English missionary in India, China (1851–1900)

(Emily) Jessie Kemp, later Emily Pigott (8 August 1851 – 9 July 1900), was a British missionary to India and China. She was executed with her son and husband and over 40 others in the Taiyuan massacre.

== Life ==
Pigott was born in Tavistock Square in 1851 to a well off Baptist family based in Rochdale. Her mother was Emily Lydia Kemp, (born Kelsall) and her father George Tawke Kemp JP, was a magistrate and flannel manufacturer. Her father had married well and he had become a partner in Kelsall and Kemp.

Her whole family were interested in the work of missionaries so it was expected when she might volunteer to serve in India and her father escorted her to Egypt so she could serve with the Baptist Missionary Society in Allahabad and Delhi. She was returned on medical grounds and her doctors forbade her return.

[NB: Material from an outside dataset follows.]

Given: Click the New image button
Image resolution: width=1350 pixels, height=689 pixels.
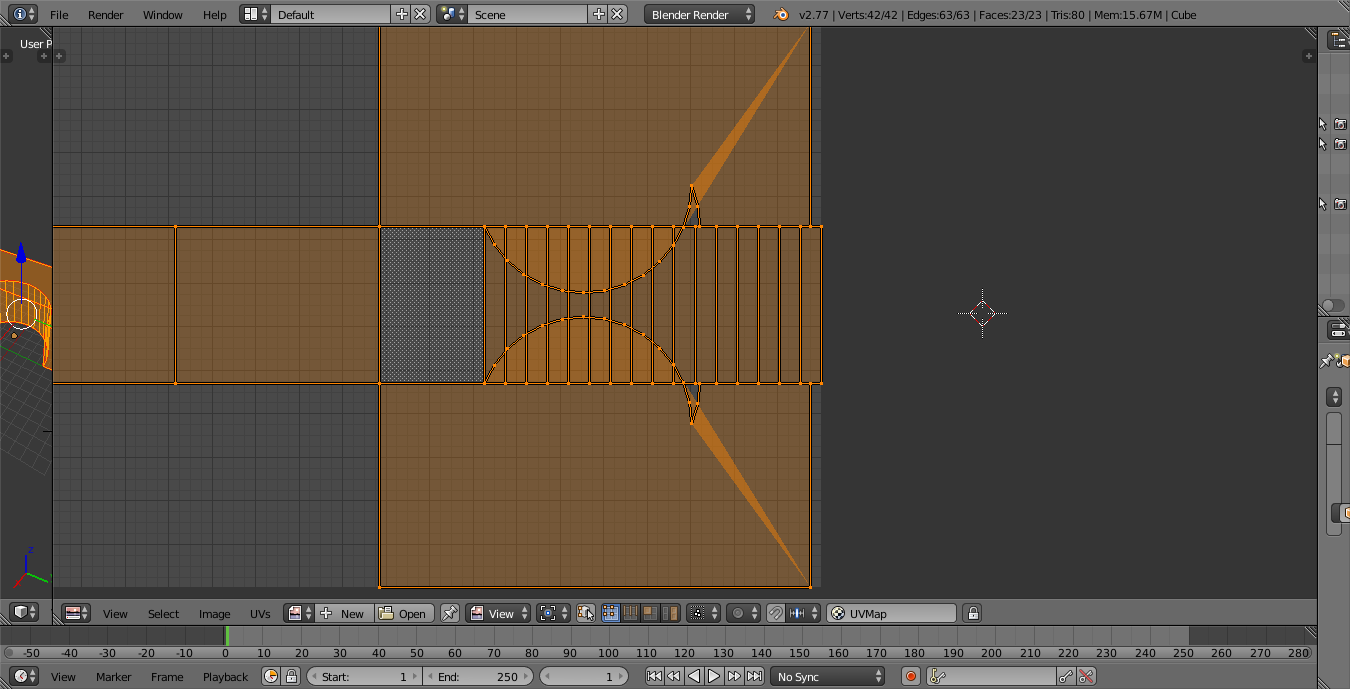Looking at the screenshot, I should click(x=343, y=614).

She was able to continue as a missionary by volunteering to be sent to China by the China Inland Mission in Taiyuan. Her cousin, R. Harold A. Schofield, was already there, so in 1882 she and her sister, Florence made their way to the CIM medical mission in Shansi province. She was involved in medical and evangelical work there, where she performed operations on cataracts despite her lack of qualifications.

While she was in China she met Thomas Wellesley Pigott who was an CIM missionary from Kildare, Ireland and they were married in Peking on 16 July 1883. After a time, they left CIM and co-founded their own non-denominational mission, The Sheo Yang Mission. Her husband was assaulted and they were given furlough May 1885 to March 1888 in Britain. During this time back in the UK she took the opportunity to learn more about eye operations and she gave birth to their only child, William Wellesley Pigott, on 4 August 1887.

== Death and legacy ==
Pigott died in Taiyuan. The situation in China was becoming dangerous for foreigners and Pigott and her household finally left after the local authorities refused to guarantee their protection. They left home but found it so dangerous that they decided to return. They were captured and she, her husband, and her son were beheaded. Forty-four missionaries died in the Taiyuan Massacre.

A book was published titled "Steadfast Unto Death" about her life and that of her husband.